* _INSTRUCTIONS TO FOLLOW_:
Reproduce the rows below without any change, from the very first line through the line holding "求める人財 (180, 2308)", both included, and nothing beyond them.

* Begin *

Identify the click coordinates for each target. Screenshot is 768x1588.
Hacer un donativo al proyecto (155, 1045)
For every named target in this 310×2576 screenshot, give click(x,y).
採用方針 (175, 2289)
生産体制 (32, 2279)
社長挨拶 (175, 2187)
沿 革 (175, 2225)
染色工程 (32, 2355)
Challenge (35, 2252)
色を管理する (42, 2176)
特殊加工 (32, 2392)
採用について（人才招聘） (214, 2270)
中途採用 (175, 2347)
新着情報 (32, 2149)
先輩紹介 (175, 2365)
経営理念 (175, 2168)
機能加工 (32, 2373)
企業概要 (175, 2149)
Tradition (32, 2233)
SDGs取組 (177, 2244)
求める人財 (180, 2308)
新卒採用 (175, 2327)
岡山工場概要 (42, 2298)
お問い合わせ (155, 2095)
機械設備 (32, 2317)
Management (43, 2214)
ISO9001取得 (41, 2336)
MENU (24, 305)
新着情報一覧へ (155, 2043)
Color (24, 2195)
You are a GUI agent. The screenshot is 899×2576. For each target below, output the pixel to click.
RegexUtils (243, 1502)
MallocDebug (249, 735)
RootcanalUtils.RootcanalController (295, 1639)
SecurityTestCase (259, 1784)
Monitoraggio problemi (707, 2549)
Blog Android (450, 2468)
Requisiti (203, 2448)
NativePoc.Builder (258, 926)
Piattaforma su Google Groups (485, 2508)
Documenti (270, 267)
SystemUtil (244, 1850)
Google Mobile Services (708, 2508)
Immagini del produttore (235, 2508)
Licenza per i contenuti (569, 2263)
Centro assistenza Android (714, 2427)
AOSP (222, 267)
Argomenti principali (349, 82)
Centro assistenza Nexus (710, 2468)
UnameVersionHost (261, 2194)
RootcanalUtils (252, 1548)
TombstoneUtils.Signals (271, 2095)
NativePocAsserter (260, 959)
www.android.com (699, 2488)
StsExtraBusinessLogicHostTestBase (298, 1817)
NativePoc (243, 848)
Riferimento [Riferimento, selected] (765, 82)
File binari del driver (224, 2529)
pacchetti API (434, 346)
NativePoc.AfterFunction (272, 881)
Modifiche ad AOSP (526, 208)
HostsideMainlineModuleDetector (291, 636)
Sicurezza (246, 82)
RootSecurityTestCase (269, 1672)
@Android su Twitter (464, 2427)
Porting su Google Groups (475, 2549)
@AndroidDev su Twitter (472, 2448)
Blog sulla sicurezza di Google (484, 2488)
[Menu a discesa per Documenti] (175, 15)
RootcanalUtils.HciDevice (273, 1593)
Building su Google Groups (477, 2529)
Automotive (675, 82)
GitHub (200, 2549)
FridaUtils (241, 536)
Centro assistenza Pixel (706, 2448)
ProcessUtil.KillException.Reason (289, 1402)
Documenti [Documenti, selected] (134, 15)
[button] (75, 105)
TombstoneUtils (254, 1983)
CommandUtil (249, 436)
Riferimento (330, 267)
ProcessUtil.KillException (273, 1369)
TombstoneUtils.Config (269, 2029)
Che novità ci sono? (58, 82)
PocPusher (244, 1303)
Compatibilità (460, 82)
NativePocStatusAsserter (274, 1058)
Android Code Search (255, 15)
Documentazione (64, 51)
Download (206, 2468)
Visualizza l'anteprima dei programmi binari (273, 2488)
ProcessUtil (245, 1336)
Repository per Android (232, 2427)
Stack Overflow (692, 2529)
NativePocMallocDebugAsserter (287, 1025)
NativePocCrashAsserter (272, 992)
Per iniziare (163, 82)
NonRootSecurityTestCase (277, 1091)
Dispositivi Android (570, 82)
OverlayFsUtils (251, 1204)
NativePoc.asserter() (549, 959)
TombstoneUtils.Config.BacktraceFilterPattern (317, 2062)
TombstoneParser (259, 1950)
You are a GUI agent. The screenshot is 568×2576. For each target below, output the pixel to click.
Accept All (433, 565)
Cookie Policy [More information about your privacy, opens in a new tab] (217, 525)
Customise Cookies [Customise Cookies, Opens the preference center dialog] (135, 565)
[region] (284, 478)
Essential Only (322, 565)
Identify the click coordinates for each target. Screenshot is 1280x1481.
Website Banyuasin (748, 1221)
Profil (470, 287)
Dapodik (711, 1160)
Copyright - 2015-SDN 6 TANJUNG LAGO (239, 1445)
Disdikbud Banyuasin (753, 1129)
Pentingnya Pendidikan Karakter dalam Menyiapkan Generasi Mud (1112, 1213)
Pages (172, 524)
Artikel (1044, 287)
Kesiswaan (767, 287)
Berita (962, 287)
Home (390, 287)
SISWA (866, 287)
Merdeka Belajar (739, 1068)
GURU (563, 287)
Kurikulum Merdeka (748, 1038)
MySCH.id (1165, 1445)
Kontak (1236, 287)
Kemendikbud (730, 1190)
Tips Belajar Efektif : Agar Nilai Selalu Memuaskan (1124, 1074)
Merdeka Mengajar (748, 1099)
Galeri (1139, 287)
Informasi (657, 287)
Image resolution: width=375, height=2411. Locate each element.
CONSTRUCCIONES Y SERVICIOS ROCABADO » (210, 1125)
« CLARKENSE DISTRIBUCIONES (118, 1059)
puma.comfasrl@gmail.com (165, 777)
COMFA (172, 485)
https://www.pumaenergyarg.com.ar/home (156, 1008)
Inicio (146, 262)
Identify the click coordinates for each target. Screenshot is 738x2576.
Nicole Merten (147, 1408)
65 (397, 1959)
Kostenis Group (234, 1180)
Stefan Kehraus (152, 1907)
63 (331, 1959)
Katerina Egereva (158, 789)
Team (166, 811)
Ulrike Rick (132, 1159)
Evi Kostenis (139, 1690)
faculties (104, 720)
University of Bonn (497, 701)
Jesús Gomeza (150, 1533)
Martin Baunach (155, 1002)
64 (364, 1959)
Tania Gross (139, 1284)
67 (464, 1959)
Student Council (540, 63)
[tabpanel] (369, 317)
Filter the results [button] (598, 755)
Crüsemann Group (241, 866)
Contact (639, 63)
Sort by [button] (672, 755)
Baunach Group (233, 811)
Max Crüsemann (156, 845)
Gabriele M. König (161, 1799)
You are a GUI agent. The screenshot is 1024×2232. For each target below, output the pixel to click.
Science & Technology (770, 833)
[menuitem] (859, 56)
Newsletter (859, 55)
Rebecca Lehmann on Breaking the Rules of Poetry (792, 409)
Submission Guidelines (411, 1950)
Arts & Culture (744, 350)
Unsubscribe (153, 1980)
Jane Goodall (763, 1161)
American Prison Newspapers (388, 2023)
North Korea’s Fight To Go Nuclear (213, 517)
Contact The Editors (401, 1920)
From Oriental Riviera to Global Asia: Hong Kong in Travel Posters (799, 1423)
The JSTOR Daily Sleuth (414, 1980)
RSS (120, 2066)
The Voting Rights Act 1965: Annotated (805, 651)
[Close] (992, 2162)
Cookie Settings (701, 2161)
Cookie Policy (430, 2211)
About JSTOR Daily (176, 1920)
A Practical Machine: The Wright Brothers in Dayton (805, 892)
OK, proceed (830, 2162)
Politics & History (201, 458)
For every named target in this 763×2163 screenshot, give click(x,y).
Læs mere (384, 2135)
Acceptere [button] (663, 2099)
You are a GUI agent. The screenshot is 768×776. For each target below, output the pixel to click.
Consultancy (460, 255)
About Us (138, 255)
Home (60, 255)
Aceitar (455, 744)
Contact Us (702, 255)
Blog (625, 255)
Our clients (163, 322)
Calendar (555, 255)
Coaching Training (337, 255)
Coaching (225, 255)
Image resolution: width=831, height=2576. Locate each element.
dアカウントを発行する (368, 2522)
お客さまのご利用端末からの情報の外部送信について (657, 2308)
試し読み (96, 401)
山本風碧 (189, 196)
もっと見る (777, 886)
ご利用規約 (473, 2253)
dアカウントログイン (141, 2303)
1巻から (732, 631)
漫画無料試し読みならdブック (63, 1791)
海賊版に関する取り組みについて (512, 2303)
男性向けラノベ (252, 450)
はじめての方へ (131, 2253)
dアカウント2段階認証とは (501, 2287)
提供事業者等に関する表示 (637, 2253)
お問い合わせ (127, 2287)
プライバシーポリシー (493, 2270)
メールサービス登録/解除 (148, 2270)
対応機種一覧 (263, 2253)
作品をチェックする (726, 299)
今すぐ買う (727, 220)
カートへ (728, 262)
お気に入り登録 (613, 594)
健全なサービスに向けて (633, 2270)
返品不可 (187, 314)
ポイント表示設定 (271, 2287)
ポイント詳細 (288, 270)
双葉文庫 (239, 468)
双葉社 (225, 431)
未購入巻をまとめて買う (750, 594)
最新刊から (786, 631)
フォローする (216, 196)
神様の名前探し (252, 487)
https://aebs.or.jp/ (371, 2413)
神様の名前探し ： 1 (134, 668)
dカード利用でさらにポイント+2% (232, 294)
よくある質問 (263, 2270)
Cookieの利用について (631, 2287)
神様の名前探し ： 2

* End *

* _THE ANSWER_:
Identify the click coordinates for each target. Screenshot is 768x1588.
Hacer un donativo al proyecto (155, 1045)
For every named target in this 310×2576 screenshot, give click(x,y).
採用方針 (175, 2289)
生産体制 (32, 2279)
社長挨拶 (175, 2187)
沿 革 (175, 2225)
染色工程 (32, 2355)
Challenge (35, 2252)
色を管理する (42, 2176)
特殊加工 (32, 2392)
採用について（人才招聘） (214, 2270)
中途採用 (175, 2347)
新着情報 (32, 2149)
先輩紹介 (175, 2365)
経営理念 (175, 2168)
機能加工 (32, 2373)
企業概要 (175, 2149)
Tradition (32, 2233)
SDGs取組 (177, 2244)
求める人財 (180, 2308)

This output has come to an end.